[[ RECORDS FOR THIS EXERCISE open ]]

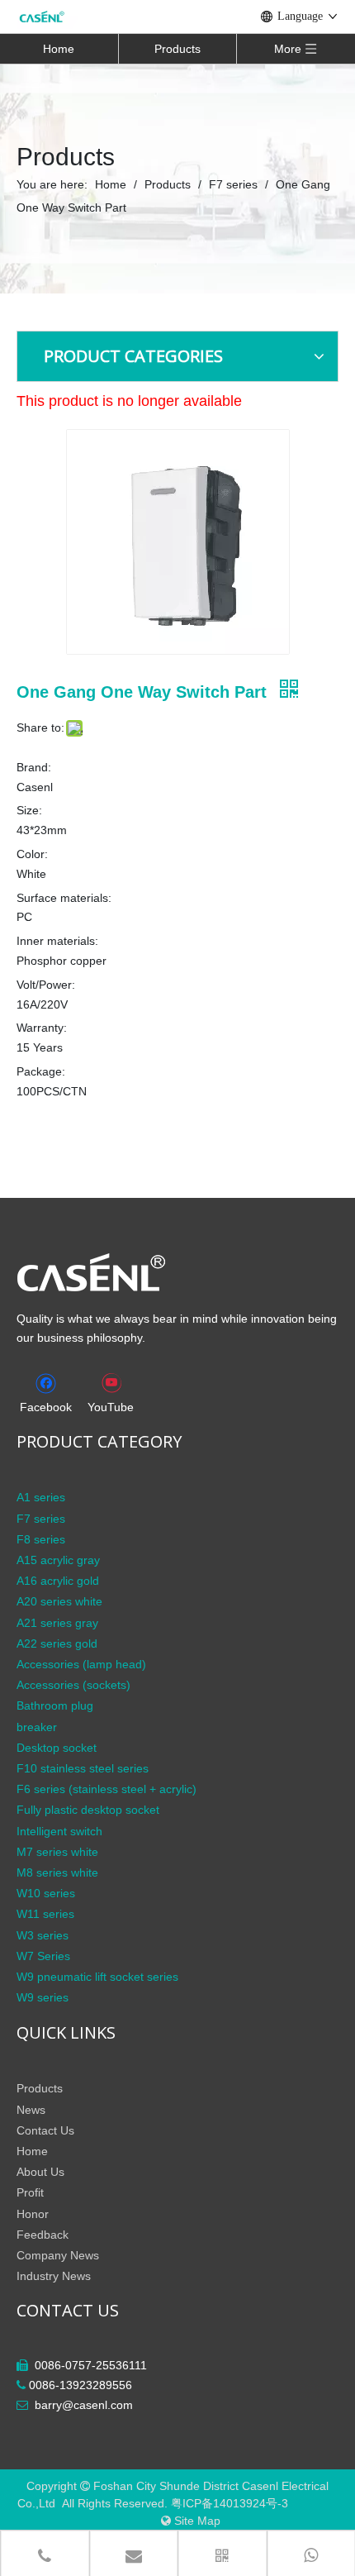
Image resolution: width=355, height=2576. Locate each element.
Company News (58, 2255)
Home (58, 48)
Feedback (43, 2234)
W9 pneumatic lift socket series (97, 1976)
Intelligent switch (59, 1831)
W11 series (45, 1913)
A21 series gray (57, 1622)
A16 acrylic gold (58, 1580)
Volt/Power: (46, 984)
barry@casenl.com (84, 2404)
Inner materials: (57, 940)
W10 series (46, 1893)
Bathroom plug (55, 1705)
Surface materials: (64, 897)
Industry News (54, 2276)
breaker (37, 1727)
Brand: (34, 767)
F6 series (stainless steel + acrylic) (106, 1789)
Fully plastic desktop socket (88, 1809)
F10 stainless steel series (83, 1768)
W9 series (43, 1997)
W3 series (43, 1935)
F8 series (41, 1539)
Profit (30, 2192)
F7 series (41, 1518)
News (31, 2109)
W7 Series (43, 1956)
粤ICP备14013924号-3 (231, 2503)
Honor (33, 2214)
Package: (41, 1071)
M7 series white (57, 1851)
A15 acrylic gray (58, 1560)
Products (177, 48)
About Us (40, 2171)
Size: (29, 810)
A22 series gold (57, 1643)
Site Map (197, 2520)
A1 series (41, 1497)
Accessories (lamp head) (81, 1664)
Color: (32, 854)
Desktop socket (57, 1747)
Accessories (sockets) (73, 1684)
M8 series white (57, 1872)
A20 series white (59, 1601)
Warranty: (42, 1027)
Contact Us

[[ RECORDS FOR THIS EXERCISE closed ]]

*YOUR OBJECTIVE*.
Reproduce each line of the entries above from the one containing "breaker (37, 1727)" through the last, exactly, and no other line.

*EXERCISE RESULT*.
breaker (37, 1727)
Brand: (34, 767)
F6 series (stainless steel + acrylic) (106, 1789)
Fully plastic desktop socket (88, 1809)
F10 stainless steel series (83, 1768)
W9 series (43, 1997)
W3 series (43, 1935)
F8 series (41, 1539)
Profit (30, 2192)
F7 series (41, 1518)
News (31, 2109)
W7 Series (43, 1956)
粤ICP备14013924号-3 (231, 2503)
Honor (33, 2214)
Package: (41, 1071)
M7 series white (57, 1851)
A15 acrylic gray (58, 1560)
Products (177, 48)
About Us (40, 2171)
Size: (29, 810)
A22 series gold (57, 1643)
Site Map (197, 2520)
A1 series (41, 1497)
Accessories (lamp head) (81, 1664)
Color: (32, 854)
Desktop socket (57, 1747)
Accessories (sockets) (73, 1684)
M8 series white (57, 1872)
A20 series white (59, 1601)
Warranty: (42, 1027)
Contact Us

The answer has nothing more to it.